翻訳|lighthouse
船舶が陸地、主要変針点または船位を確認する際の目標とするために沿岸に設置し、あるいは港湾の所在・港口などを示すために港湾などに設置した構造物で、灯光を発し、塔状のものをいう。独特な形と塗色によって昼間の目標としても役だつが、夜標としてもっとも重要で、外洋に面して設置され、遠距離からの目標となるものは堅固高大で光力も強く、光達距離も大きい。他方、内海、港湾などに設置される灯台はいずれも前者に及ばず、灯質の異なるものを用いている。
[川本文彦]
灯台に限らず、すべての夜標の灯光と一般の灯光との識別を容易にするとともに、付近にある他の夜標の灯光との誤認を避けるために定められた、灯光の発射状態をいう。夜標の数が増えるにつれて灯質も増え、現在では次の六つの基本灯質に、白、赤、緑、黄の灯色、周期を加えて多くの組合せをつくっている。(1)不動光 一定の光度を持続し、暗間のないもの。(2)明暗光 一定光度の光を一定間隔で発し、明間または明間の和が暗間または暗間の和よりも長いか、等しいもの。(3)閃光(せんこう) 一定光度の光を1分間に50回未満の割合で一定間隔で発し、明間または明間の和が暗間または暗間の和より短いもの。(4)急閃光 閃光と同じであるが、1分間に50回の割合で光を発するもの。(5)連成不動光 不動光中に、より明るい光を発するもの。(6)互光 それぞれ一定の光度をもつ異色の光を交互に発するもの。
[川本文彦]
灯は灯器の大きさ、すなわち焦点距離とレンズの高さによって、1等から6等までと等外の7等級に分けられ、光度はレンズの外で測ったカンデラ数(1カンデラは約1燭光(しょっこう)に相当する)で示される。等級と光度はかならずしも比例せず、灯質、灯色、レンズの数などによって異なるが、だいたい等級の上のものほど光力も大きい。
日本でもっとも光度の強い灯台は犬吠埼(いぬぼうさき)灯台(重要文化財)で、1等、200万カンデラである。

* 提供データ:

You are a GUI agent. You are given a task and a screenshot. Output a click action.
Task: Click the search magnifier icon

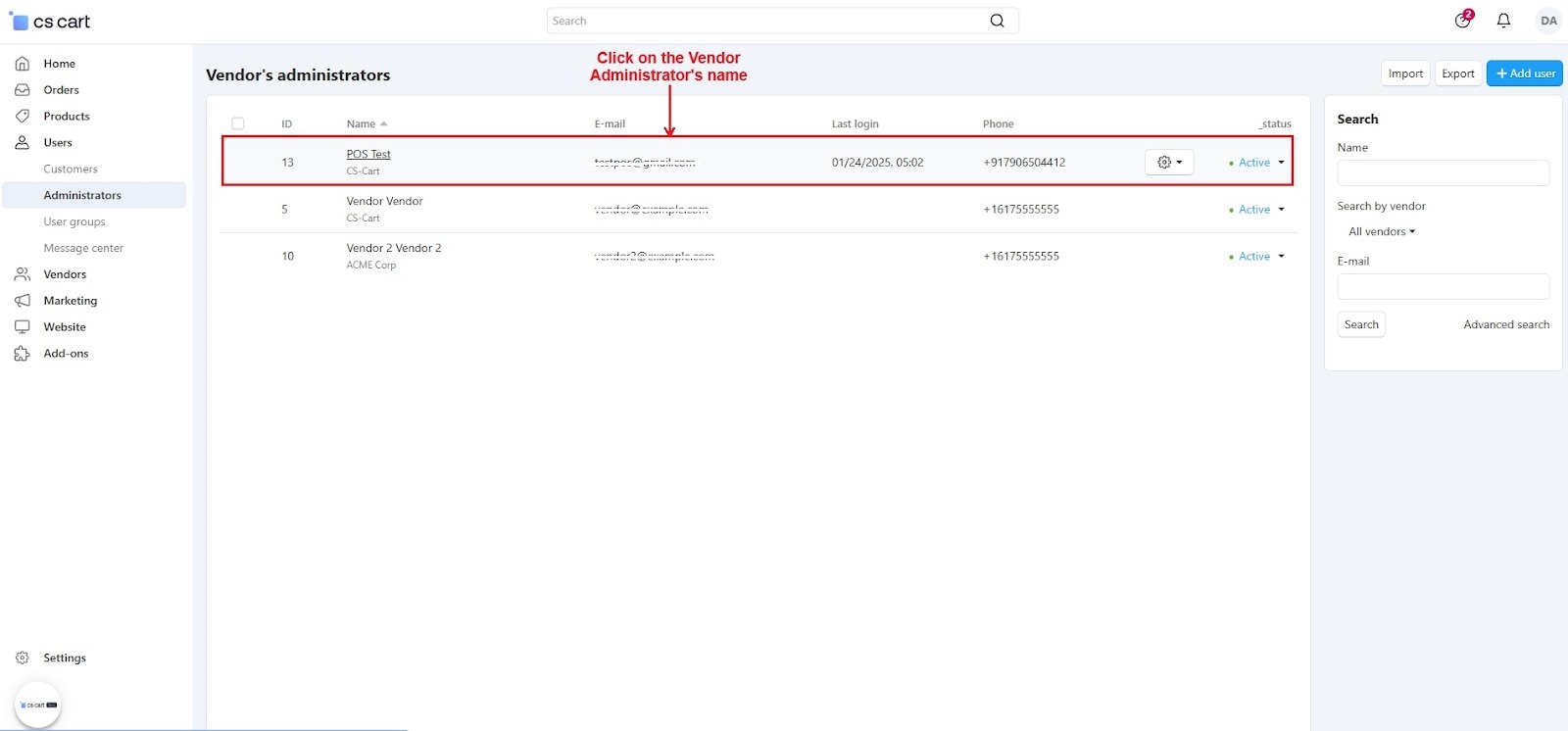click(997, 21)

* 練習問題:
1. 灯台の文章に挙げられている六つの基本灯質を、名称ですべて答えなさい。
2. 灯台の文章を、最後の文の後から続けて書きなさい。

* 解答一覧:
1. 不動光、明暗光、閃光、急閃光、連成不動光、互光

2.
[川本文彦]
灯光の光達距離は光度と大気の透過率および地球表面の湾曲によって決まる。前者を光学的光達距離、後者を地理学的光達距離というが、日本の灯台の光力は強いので、天気さえよければ地理学的光達距離まで見える。
地理学的光達距離は、平均水面上の灯高をHメートル、眼高をhメートルとして、2.083(+)海里として計算することができ、灯台表や海図には眼高を5メートルとした場合の光達距離が記載されている。日本でもっとも高い灯台は余部埼(あまるべさき)灯台で、平均水面上284メートル、光達距離は39.5海里、約73キロメートルである。
[川本文彦]
夜標の光源は大部分が白熱電灯であるが、用途によってはネオン灯、キセノン灯、ハロゲン灯も用いられ、電力は商用電源、自己発電(風力発電、波力発電を含む)または電池(太陽電池、燃料電池、空気電池を含む)によって供給される。点灯時間は原則として日没時から日出時までであるが、天候によって点灯時間外でも点灯されることがある。また無看守・無管制の夜標では常時点灯しているものもある。
[川本文彦]
灯台の起源は夜航海の始まりと時を同じくすると考えられる。
エジプトの地中海沿岸に沿ってリビア人が塔を建て、火を燃やしたのが記録に残る最初の灯台とされている。世界七不思議の一つ、「アレクサンドリアのファロス」とよばれた灯台は、エジプトのプトレマイオス王朝時代、ソストラタスによって紀元前3世紀に建てられ、その高さが200フィート(約61メートル)以上もあったといわれる。このほか1584年から1611年までかかって西フランスのガロンヌ河口に建てられたコルドアン灯台などが有名であるが、これらは灯台であるとともに、内部に礼拝堂や僧侶(そうりょ)の居室をもった神殿でもあった。
灯台独自の目的で建設された最初の灯台はジブラルタル海峡東口に1595年に建てられたコルンナ灯台で、石造、高さ9フィート(約2.8メートル)の小塔にガラス張りの灯籠(とうろう)を設け、その中で油に火をともした。現状に近い灯台として初めて建設され、有名なのは、1698年、イギリス、プリマス港沖のエジストン岩礁に建てられたエジストン灯台である。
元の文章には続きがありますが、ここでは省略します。